About me
I am now a Postdoctoral Fellow in the Department of Statistics at Harvard University, under the supervision of Prof. Zheng (Tracy) Ke. I obtained my Ph.D. degree in Statistics at UC Davis, where I was fortunate to be co-advised by Prof. Krishna Balasubramanian and Prof. Wolfgang Polonik. Before coming to UC Davis, I received my Bachelor’s degree in Math at Fudan University, where I was advised by Prof. Lei Shi.
My current research lies at the intersection of three domains: Statistics/Applied Probability, Computer Science, and applications in Economics, Biostatistics, and Casual inference.

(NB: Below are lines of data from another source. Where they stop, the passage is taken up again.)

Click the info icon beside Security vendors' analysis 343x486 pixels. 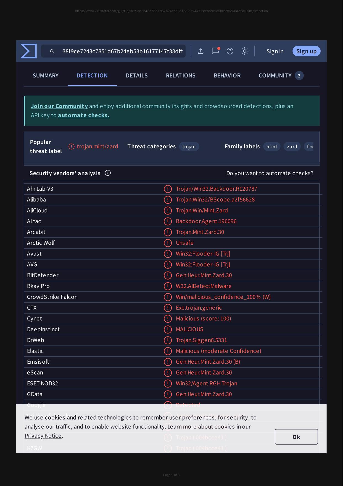tap(108, 173)
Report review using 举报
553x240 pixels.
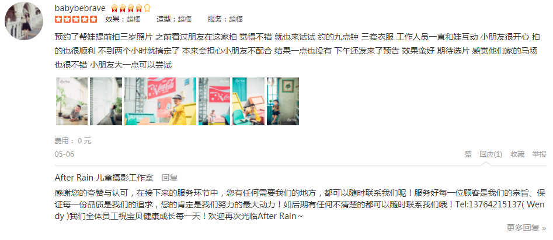(x=539, y=154)
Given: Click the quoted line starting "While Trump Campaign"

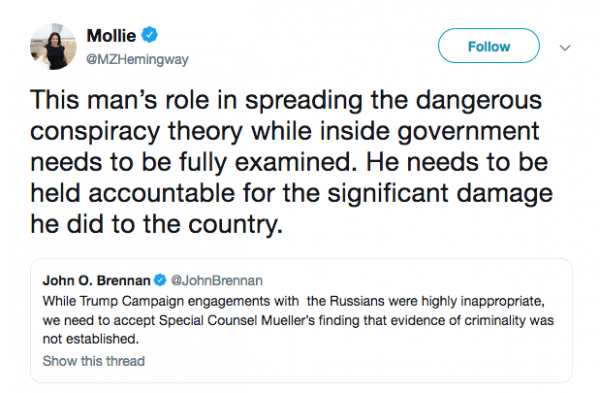Looking at the screenshot, I should click(x=293, y=301).
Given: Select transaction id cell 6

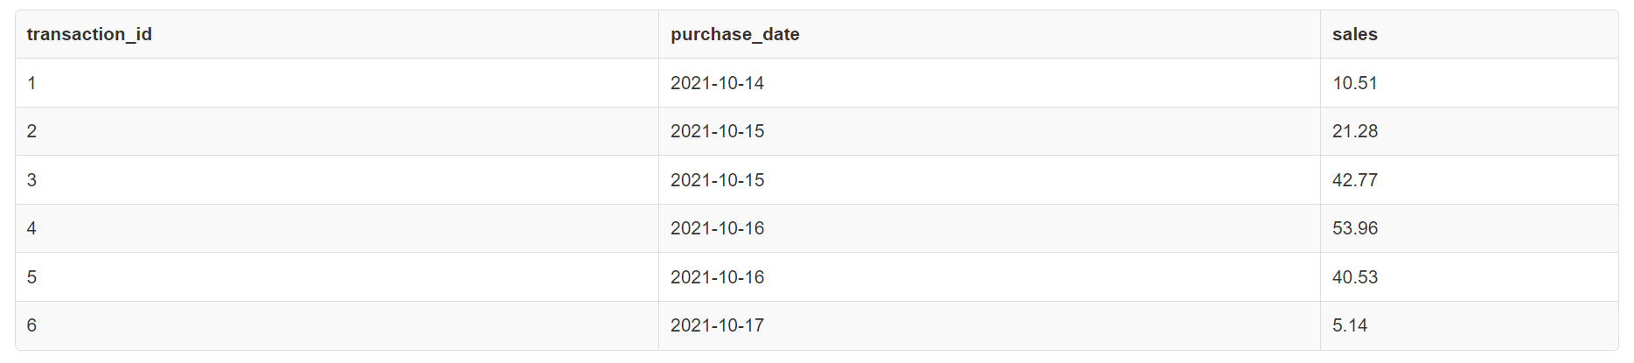Looking at the screenshot, I should pos(32,325).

To be precise, I am interested in the following problems:
- Statistical foundations for learning theories: Focus on generalization, transferability, and interpretability of deep learning and machine learning via principled statistical frameworks.
- Uncertainty quantification in Biostatistics, Market Analysis, and Causal Inference related problems.

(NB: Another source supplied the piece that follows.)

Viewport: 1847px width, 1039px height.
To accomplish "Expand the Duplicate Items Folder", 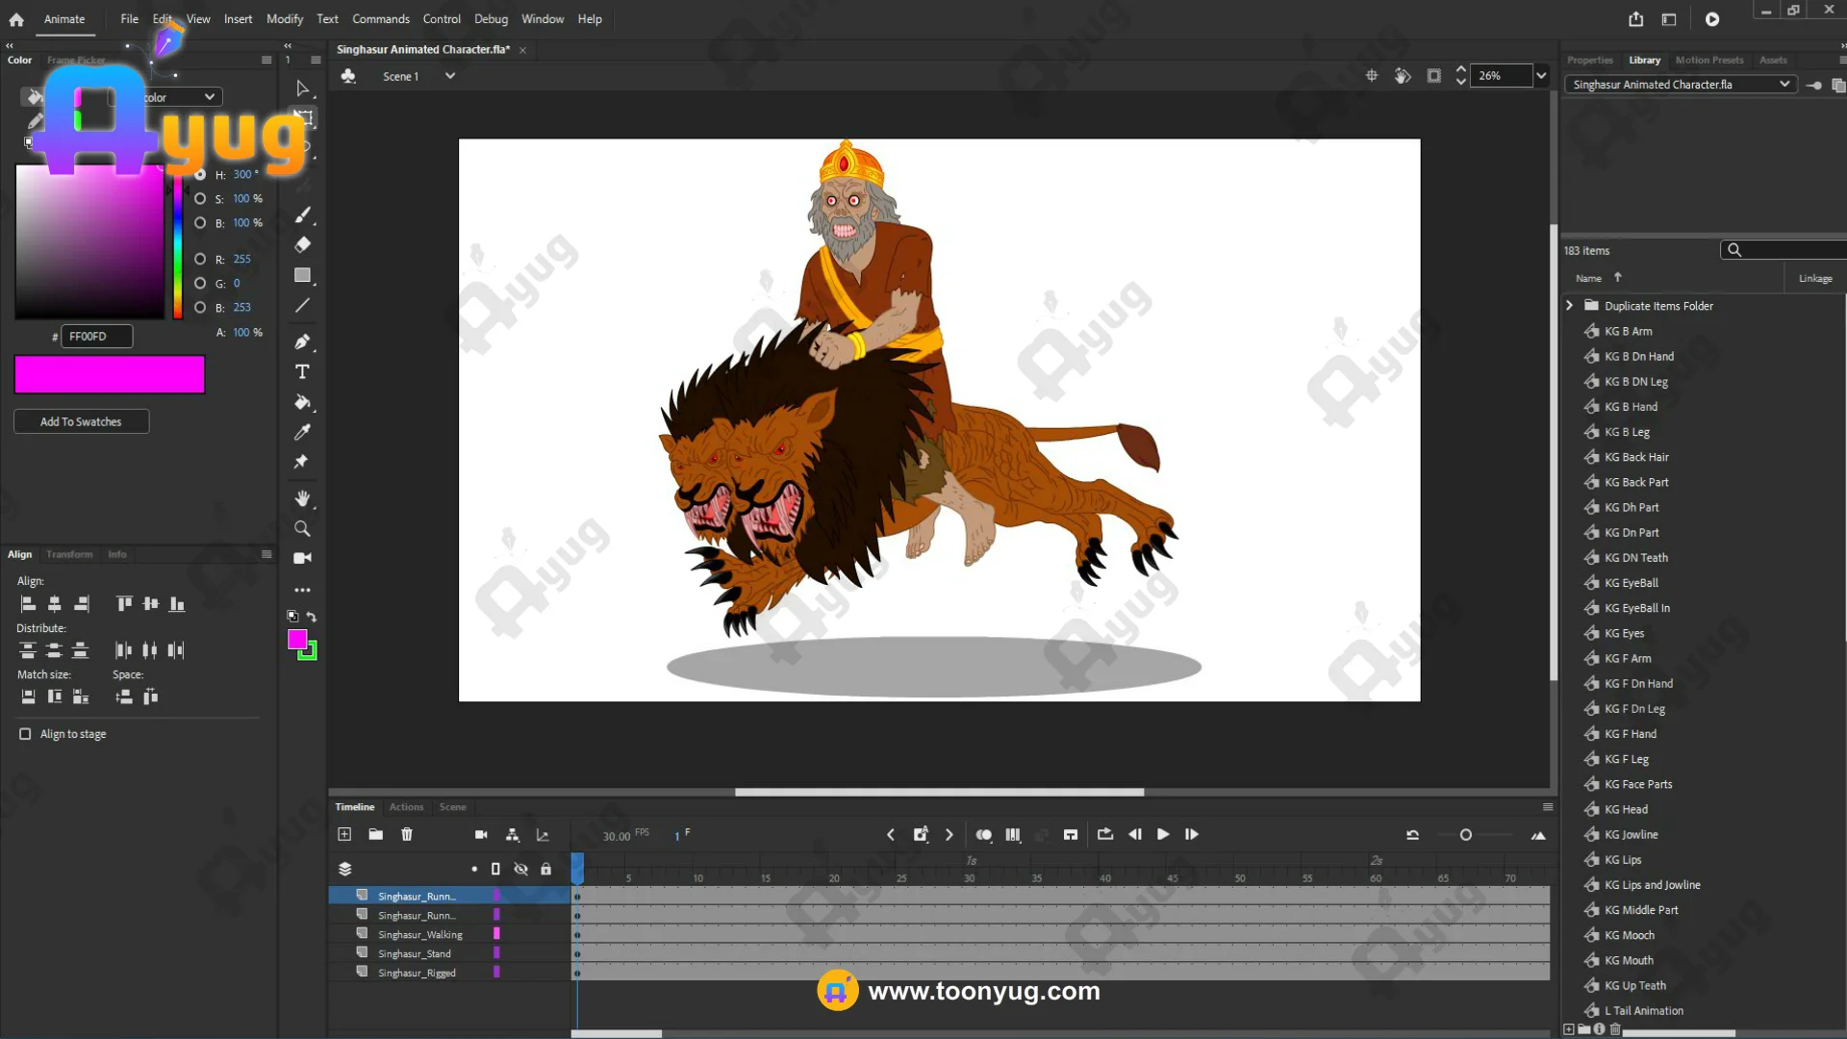I will pos(1569,306).
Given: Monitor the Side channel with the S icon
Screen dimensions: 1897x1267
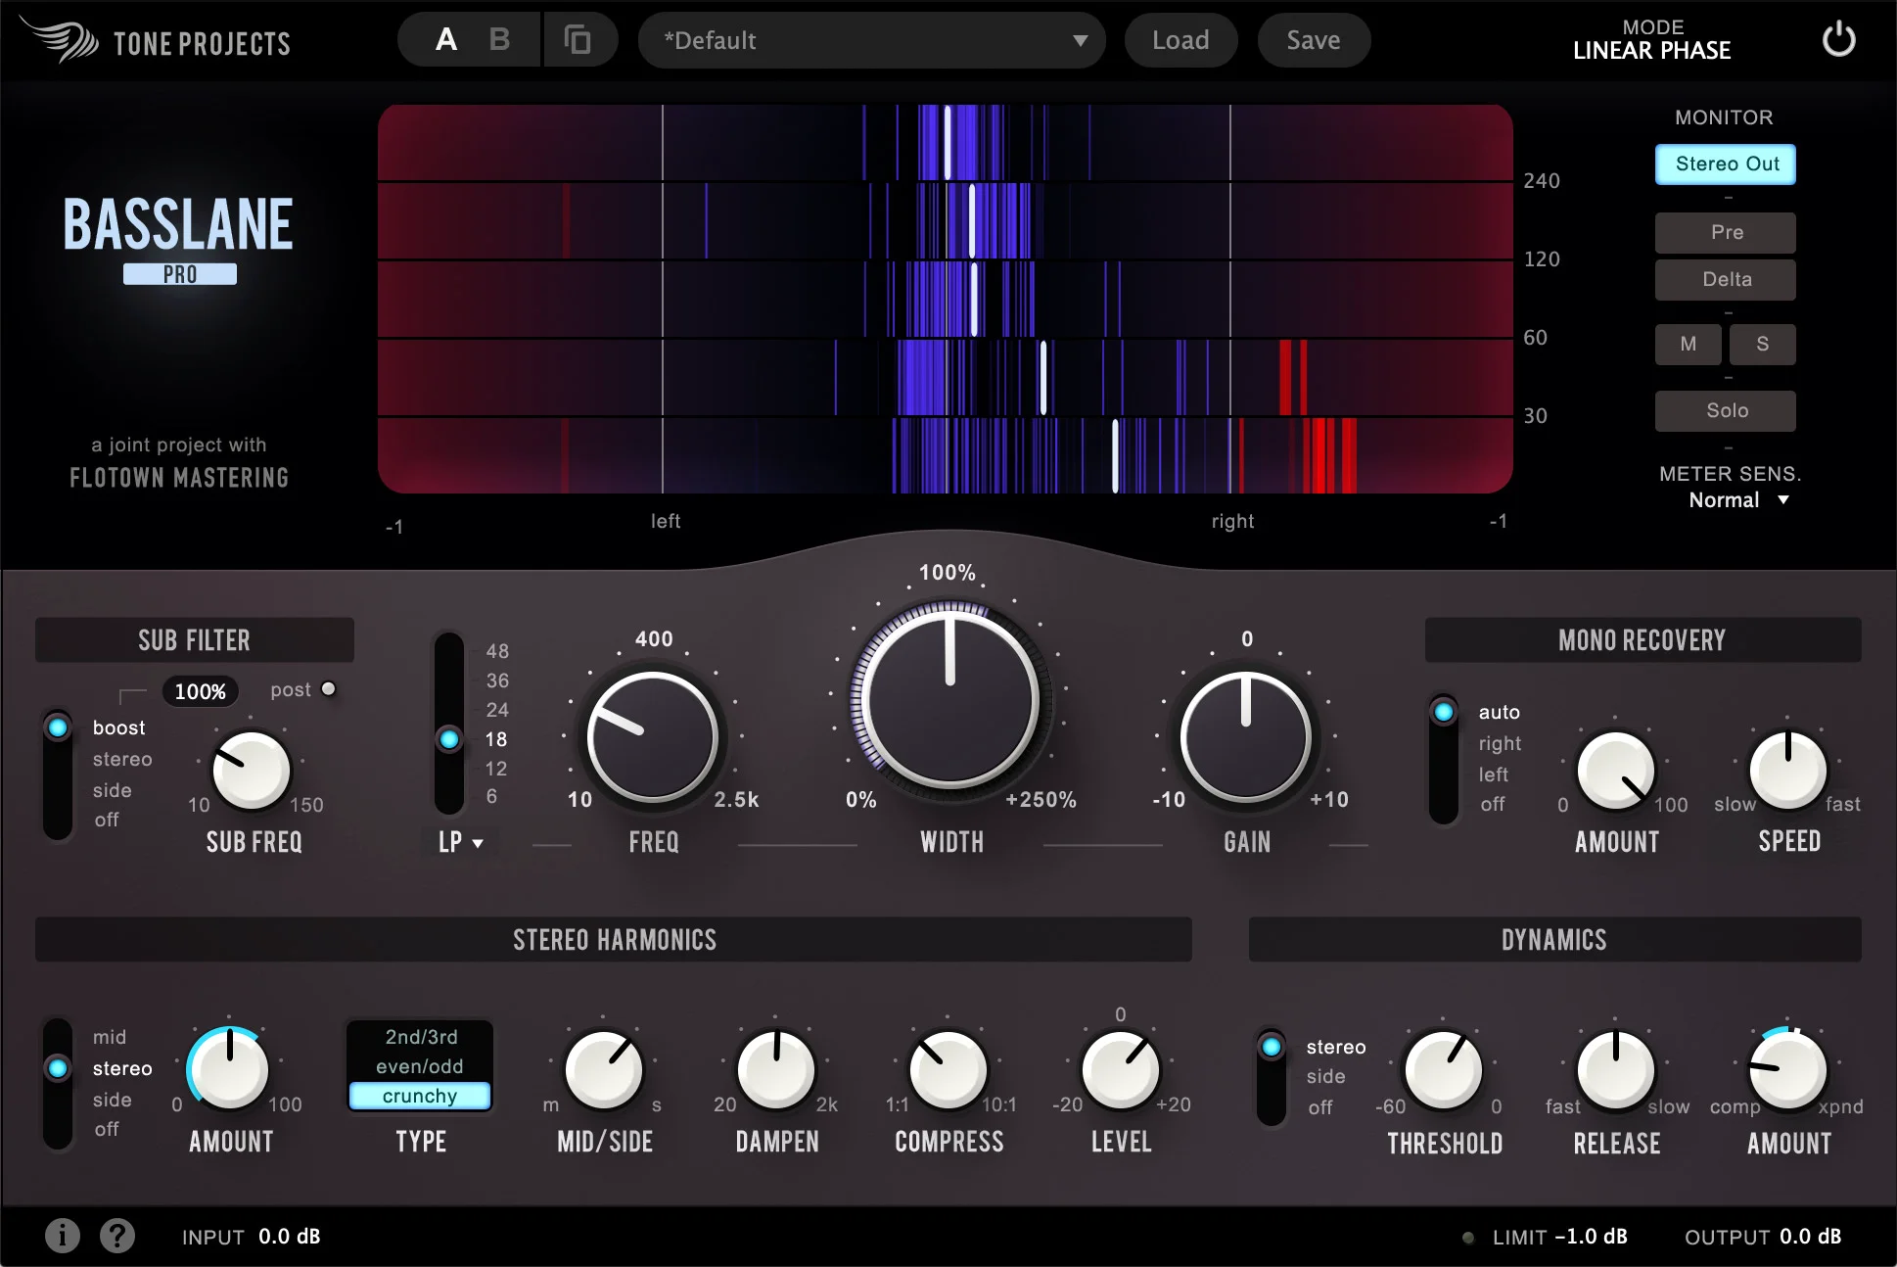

I have been trained in normal approximation of geometric and topological statistics, nonparametric statistical learning and network analysis as Ph.D. and Postdoctoral fellow.
Recent News
- I will give a talk titled `On the nonasymptotic statistical inferences via stabilization theory of Gaussian approximation bounds’ at the 22nd INFORMS Applied Probability Society Conference at Georgia Institute of Technology from June 30th to July 3rd, 2025.
- Our recent work Gaussian and Bootstrap Approximation for Matching-based Average Treatment Effect Estimators is now avaible on Arxiv! Taking ATE as an example, we provide a general framework for non-asymptotic statistical inference via a local geometric concept called `stabilization’.
- I joined the Department of Statistics, Harvard University, on September 1, 2024, as a Postdoctoral Fellow.